You're right. I had the right equations saved to a png file but it didn't allow me to upload them in my post, and I wrote down the wrong ones by accident but the solutions are right, regardless. In my scheme, n starts at 0 (which is really the second round of the auction), and the right equations are:

-(2n + 1) > p*(20 - (2n + 1))

-2n - 1 > 20 -2pn - p

2(p - 1)n - 1 > 19p

n < (19p + 1)/(2(p - 1))

and

-2n > p(20 - 2n)

-2n > 20p - 2pn

2(p - 1)n > 20p

n < 10p/(p - 1).

So really, nothing changes.

The problem is that the formula only gives the expected payoff if the opponent drops out. The question is, what is the payoff if the opponent doesn't drop out? Then, the expected payoff is (1 - p) * something. That something is hard to evaluate because of the infinite game tree, as you say. But, that doesn't mean that it's ok to ignore it.
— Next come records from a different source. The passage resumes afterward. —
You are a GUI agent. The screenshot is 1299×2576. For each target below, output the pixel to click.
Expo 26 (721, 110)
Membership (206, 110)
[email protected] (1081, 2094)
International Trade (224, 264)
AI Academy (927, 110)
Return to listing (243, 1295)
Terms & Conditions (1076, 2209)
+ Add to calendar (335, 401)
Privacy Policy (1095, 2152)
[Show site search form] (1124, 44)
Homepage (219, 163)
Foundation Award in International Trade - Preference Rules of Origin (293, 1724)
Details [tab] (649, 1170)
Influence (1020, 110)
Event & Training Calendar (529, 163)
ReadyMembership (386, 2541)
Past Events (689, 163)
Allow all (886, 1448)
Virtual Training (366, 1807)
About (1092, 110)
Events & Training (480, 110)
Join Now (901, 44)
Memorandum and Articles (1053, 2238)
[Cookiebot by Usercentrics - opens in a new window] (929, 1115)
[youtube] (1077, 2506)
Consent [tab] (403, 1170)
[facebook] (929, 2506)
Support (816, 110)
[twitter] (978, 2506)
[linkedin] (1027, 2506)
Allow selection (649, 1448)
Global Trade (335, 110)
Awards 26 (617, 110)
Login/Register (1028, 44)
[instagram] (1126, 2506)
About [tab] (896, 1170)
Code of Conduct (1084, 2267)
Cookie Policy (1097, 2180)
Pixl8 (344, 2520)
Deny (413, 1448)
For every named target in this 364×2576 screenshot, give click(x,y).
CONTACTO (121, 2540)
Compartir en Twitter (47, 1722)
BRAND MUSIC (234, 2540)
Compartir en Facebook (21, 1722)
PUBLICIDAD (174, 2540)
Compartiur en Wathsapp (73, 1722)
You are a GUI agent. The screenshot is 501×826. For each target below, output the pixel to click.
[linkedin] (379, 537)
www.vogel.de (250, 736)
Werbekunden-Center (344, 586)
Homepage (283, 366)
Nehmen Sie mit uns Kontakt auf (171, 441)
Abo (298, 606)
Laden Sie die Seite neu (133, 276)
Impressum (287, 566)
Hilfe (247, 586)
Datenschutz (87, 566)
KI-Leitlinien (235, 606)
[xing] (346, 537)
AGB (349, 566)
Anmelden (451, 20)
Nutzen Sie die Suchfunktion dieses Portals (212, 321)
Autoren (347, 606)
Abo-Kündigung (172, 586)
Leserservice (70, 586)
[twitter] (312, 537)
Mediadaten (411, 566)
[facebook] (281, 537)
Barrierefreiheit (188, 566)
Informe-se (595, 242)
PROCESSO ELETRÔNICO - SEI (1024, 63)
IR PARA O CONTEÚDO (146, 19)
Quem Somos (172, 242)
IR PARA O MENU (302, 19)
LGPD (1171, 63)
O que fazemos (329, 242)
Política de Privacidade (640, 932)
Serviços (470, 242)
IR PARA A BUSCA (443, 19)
The correct strategy for each player is to attempt to evaluate all of the infinite possibilities to see where they might lead. Of course, it is not possible to list all of the possibilities, but it is obvious that if the bidding reaches \$20 or more, the payoff will be negative. So, if there is essentially no chance of winning before getting to \$20, there is no reason to play. Even if there is a positive probability of winning before getting to \$20, if there is a substantial probability of the game going beyond \$20, the player's expected payoff could be negative, which would be a reason not to play. In fact, given your argument that once a player has started to play such a game, he must continue to play in order to minimize his losses, it seems likely that his losses could be quite substantial, whether he ultimately beats his nominal opponent or not. In fact, it seems quite clear to me that no matter how far in the hole a player is, it is in his interest to quit as soon as possible.

An infinite game tree cannot be evaluated. One must start evaluations at the end of the game tree and work backwards. But as an infinite game tree has no end, that obviously won't work.

Here is the problem with that line of reasoning. Let's say that Alice predicts that the bidding will reach \$20 or more. If she drops out at \$20 or more, then her payoff is -\$20 or less, and if she drops out at \$0, her payoff is \$0. Thus, Alice drops out at \$0, but Bob bids \$0 and wins \$20. However, the bidding never goes past \$20 or more. A contradiction. Therefore, neither player can predict that the bidding will reach \$20 or more and remain consistent.

It's only a problem if you think that people like Carl will go around dangling \$20 bills in front of people's faces. We've been concentrating on Alice and Bob, but there are really three players in this game. Carl is also a player. So, if it is rational for Alice and Bob to decline playing and Bob deduces that fact and bids \$0 for \$20, Carl will be out \$20. Given that, Carl will quickly give up on the game knowing that he is likely to lose money.

The problem here is that, since Alice is just as rational as Bob and since she has just as much information as he does, she can deduce that if Bob enters the game and bids only \$0, then she can out-bid him by bidding \$1 for a gain of \$19. The game begins and Carl wins.

The situation that you describe is quite unusual. It is a situation in which there is essentially no right answer. So, Carl can play a gambit and he might come out ahead and Bob can play a gambit and he might come out ahead, but there is no guarantee or even a probability argument that can be made in favor of either person's actions. If Carl and Bob and Alice were to engage in such activities repeatedly, their amortized expected payoff would be zero as they each tried to outsmart each other with no rational basis for their actions. This isn't a case of irrationality winning out over rationality. It is only an act of futility.

This is exactly my point. If Alice, Bob, and Carl all take turns using this gambit on each other, then they can only ever achieve a re-distribution of money, and never actually create any value. The meta-game is zero-sum.

This is what I meant when I said that Carl's gambit is not fundamentally different from him holding up Alice and Bob at gunpoint. Hence why I conclude that this kind of gambit is coercive and therefore immoral.